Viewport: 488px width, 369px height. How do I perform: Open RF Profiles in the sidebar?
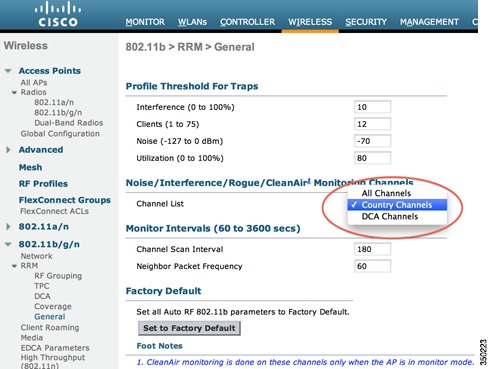point(43,184)
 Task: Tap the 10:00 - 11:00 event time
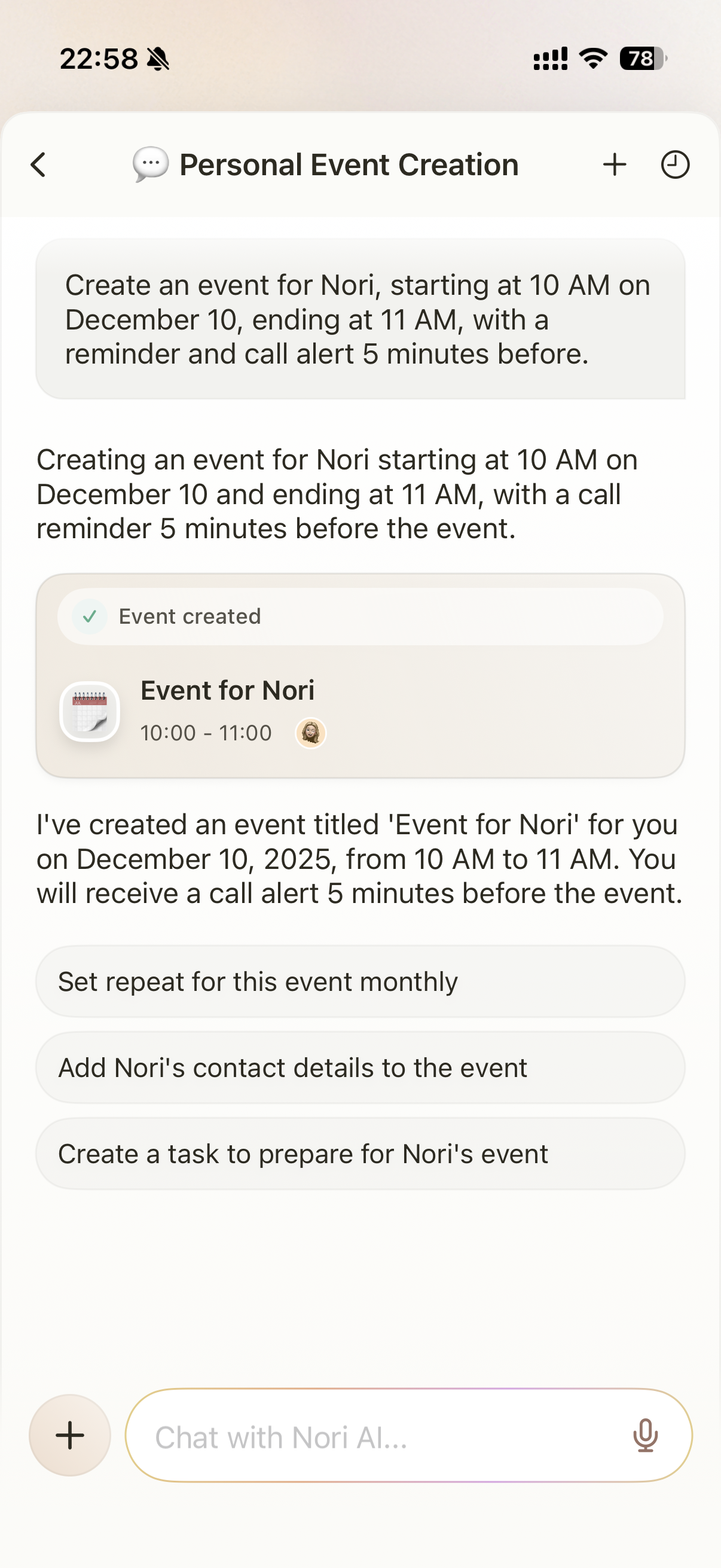pyautogui.click(x=206, y=733)
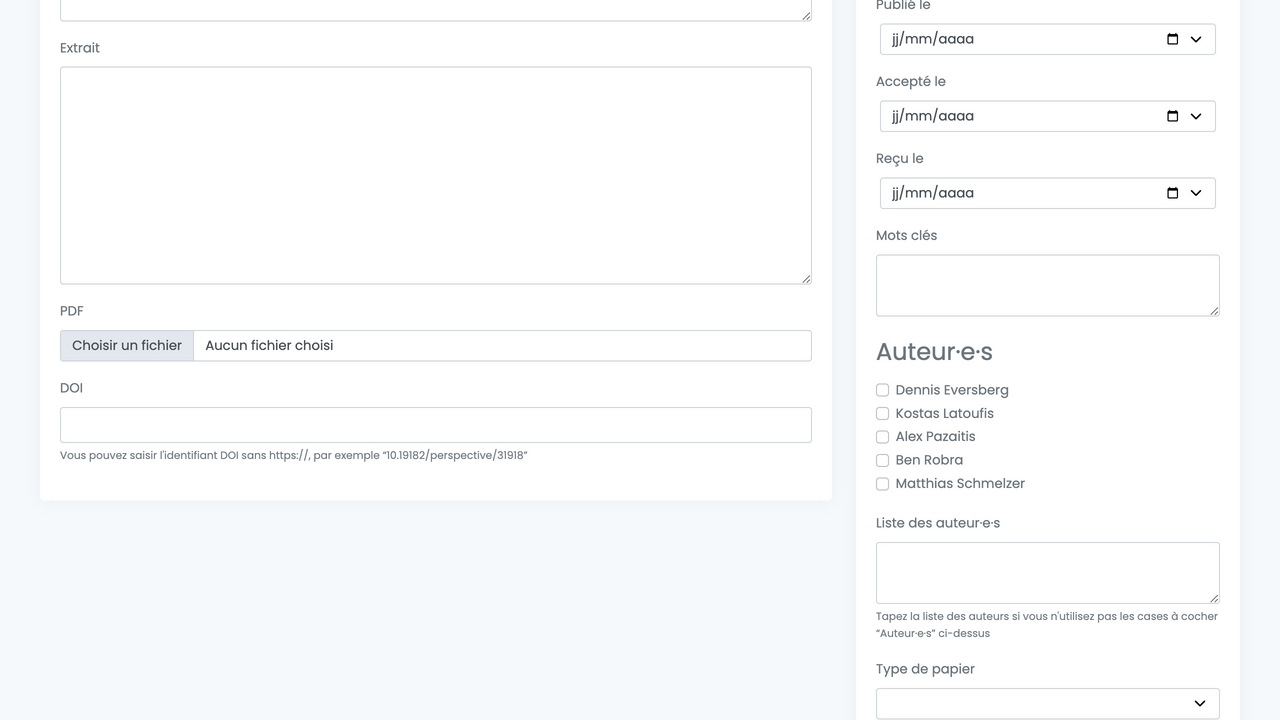Focus the Liste des auteur·e·s text area
This screenshot has height=720, width=1280.
(1047, 572)
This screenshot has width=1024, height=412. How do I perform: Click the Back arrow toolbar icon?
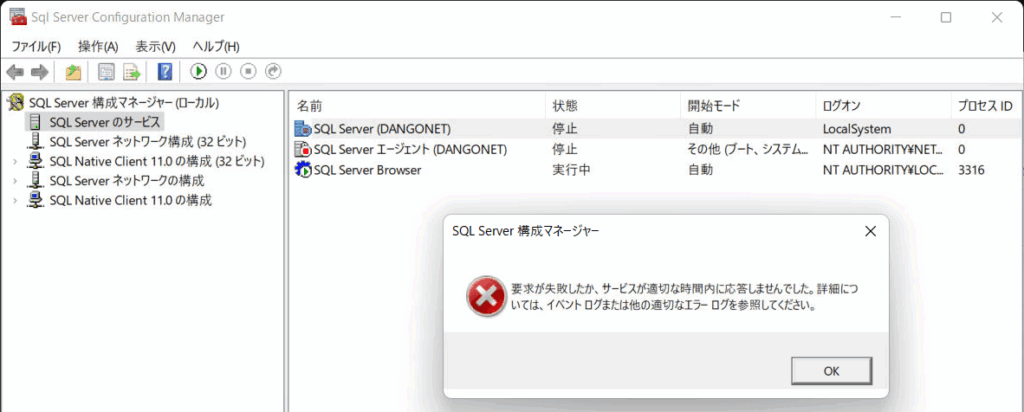click(15, 72)
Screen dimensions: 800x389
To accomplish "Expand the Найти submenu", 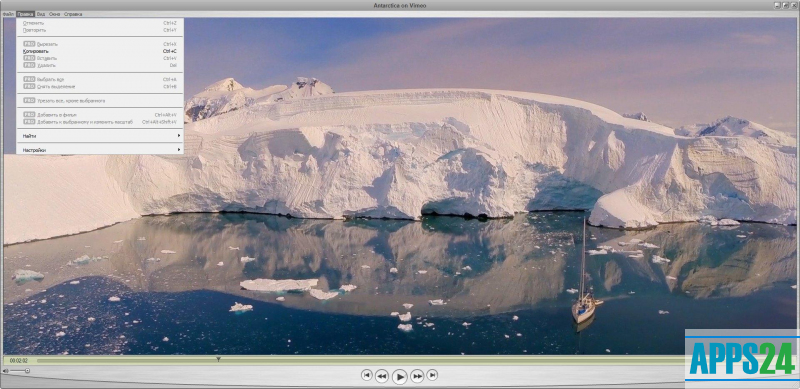I will pyautogui.click(x=100, y=136).
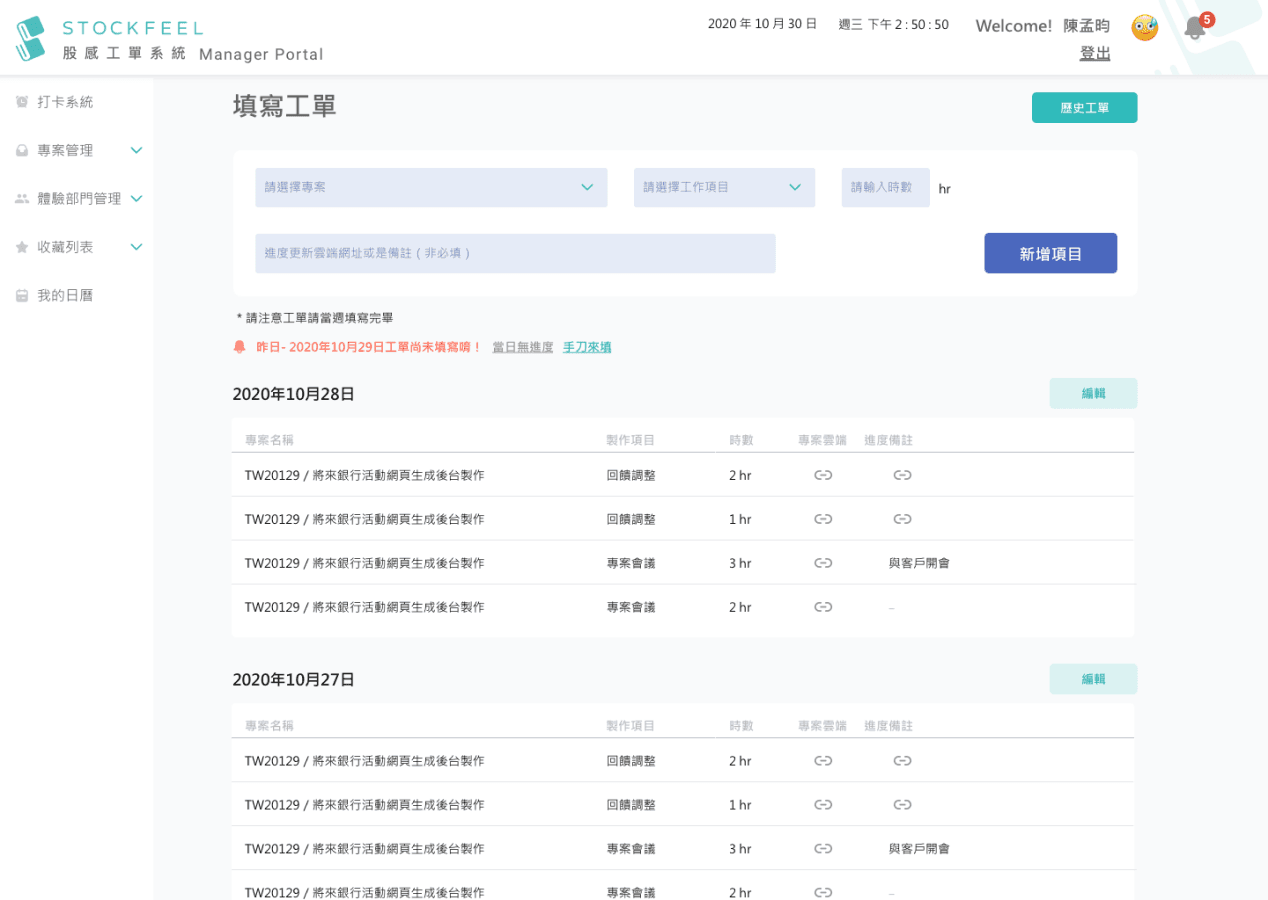Open project cloud link in first 10月28日 row
The width and height of the screenshot is (1268, 900).
click(x=823, y=475)

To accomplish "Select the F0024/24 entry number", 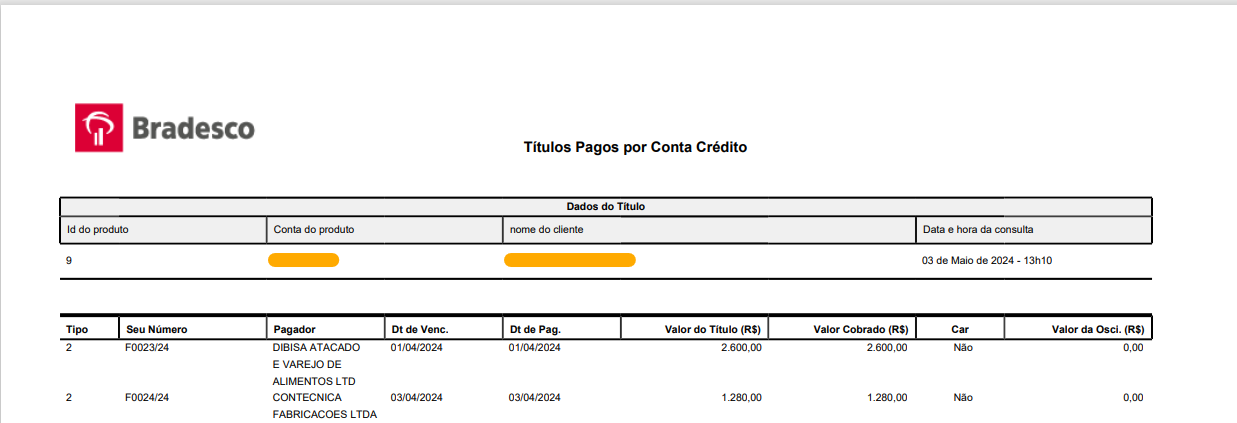I will (148, 398).
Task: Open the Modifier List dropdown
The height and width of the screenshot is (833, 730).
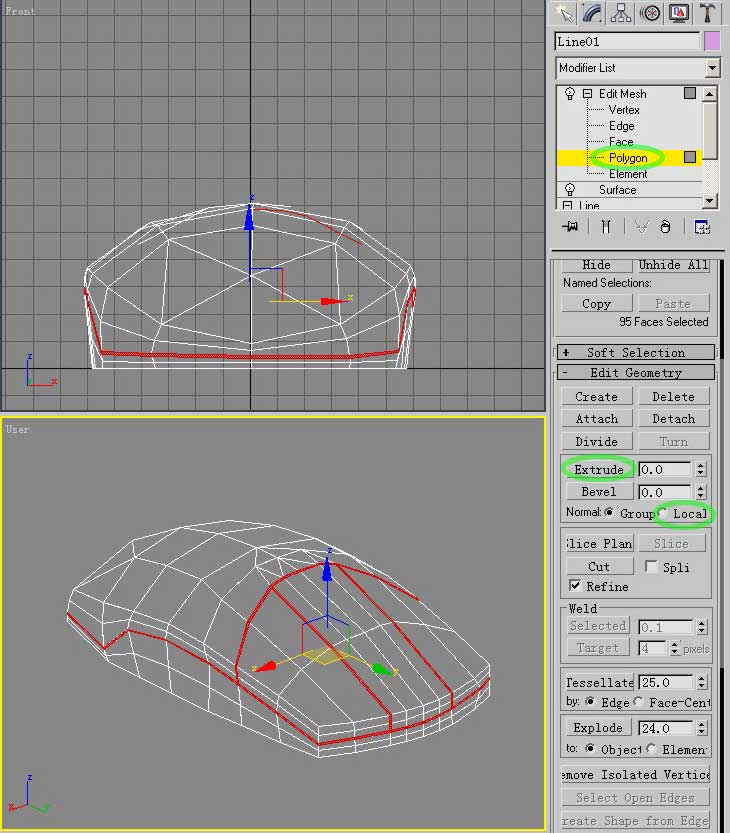Action: [712, 68]
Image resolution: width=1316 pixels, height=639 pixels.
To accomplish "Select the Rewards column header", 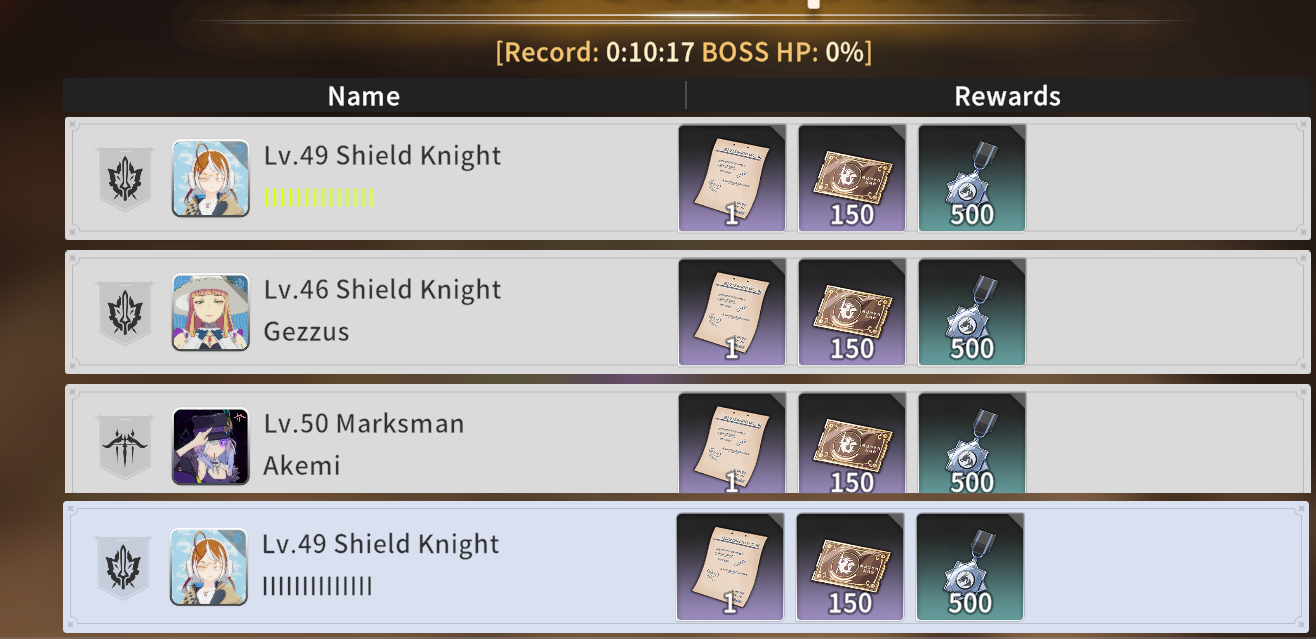I will click(1007, 96).
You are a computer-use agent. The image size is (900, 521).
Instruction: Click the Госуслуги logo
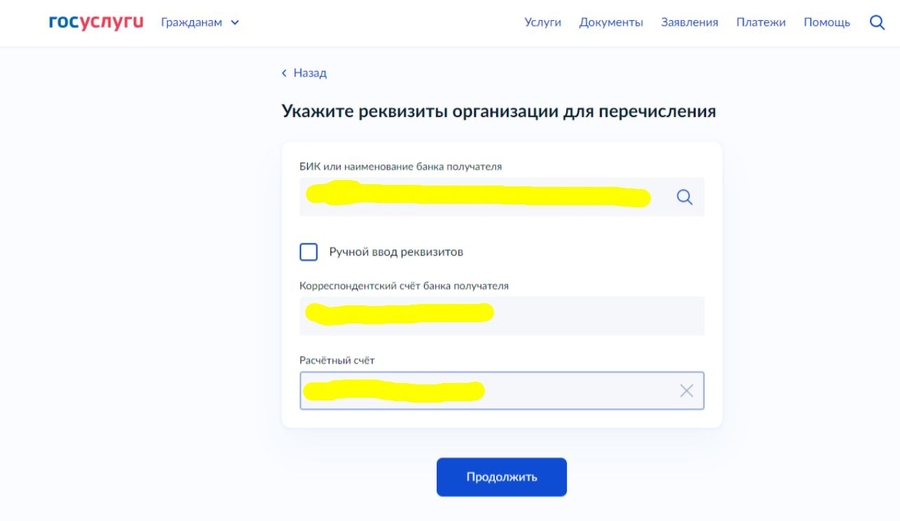[96, 22]
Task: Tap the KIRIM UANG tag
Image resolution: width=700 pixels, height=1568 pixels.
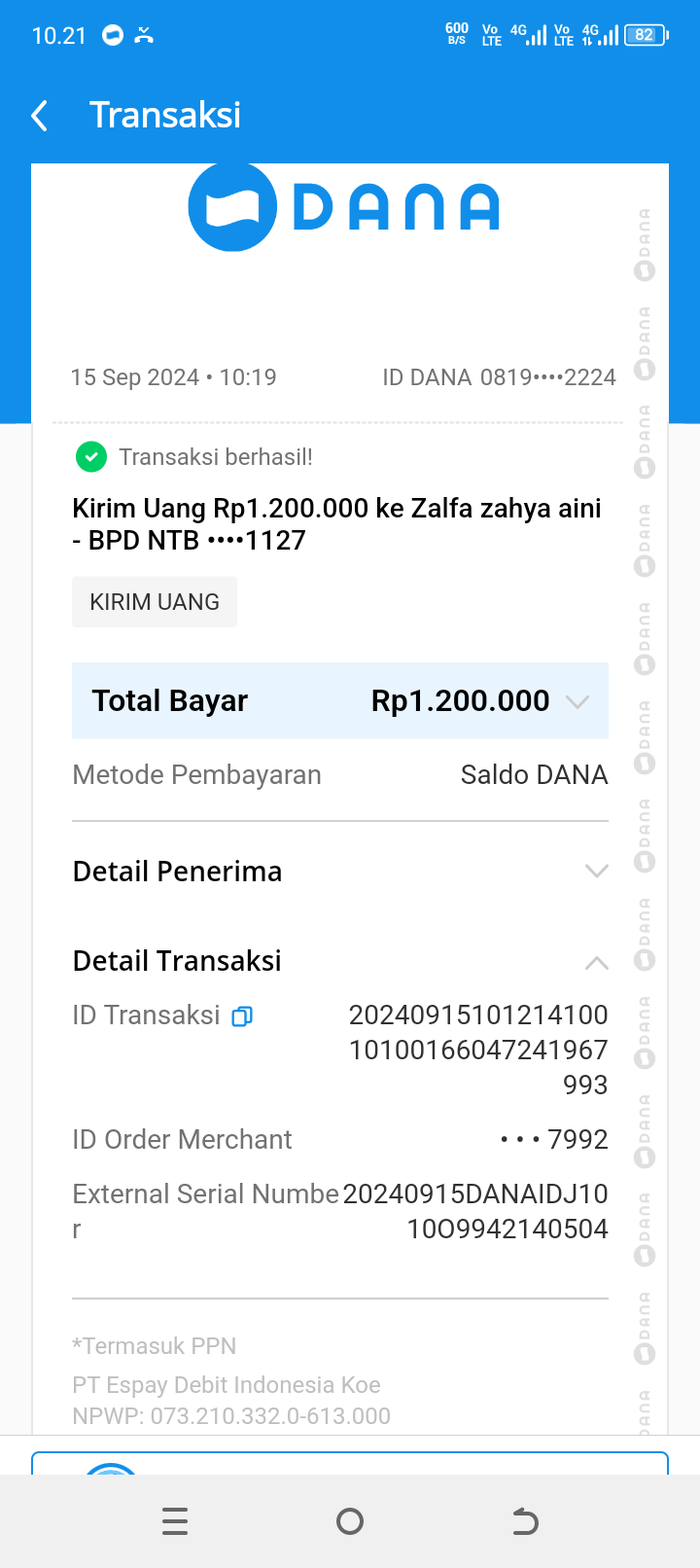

▶ **PROBLEM STATEMENT**: Pull out every line of the items above that contains the word "screenshot" and copy each one in full. Case counts.

▶ **EXERCISE RESULT**:
This screenshot has height=720, width=1280.
This screenshot has width=1024, height=412. How do I perform: Click the Back arrow toolbar icon?
The width and height of the screenshot is (1268, 900).
The height and width of the screenshot is (833, 730).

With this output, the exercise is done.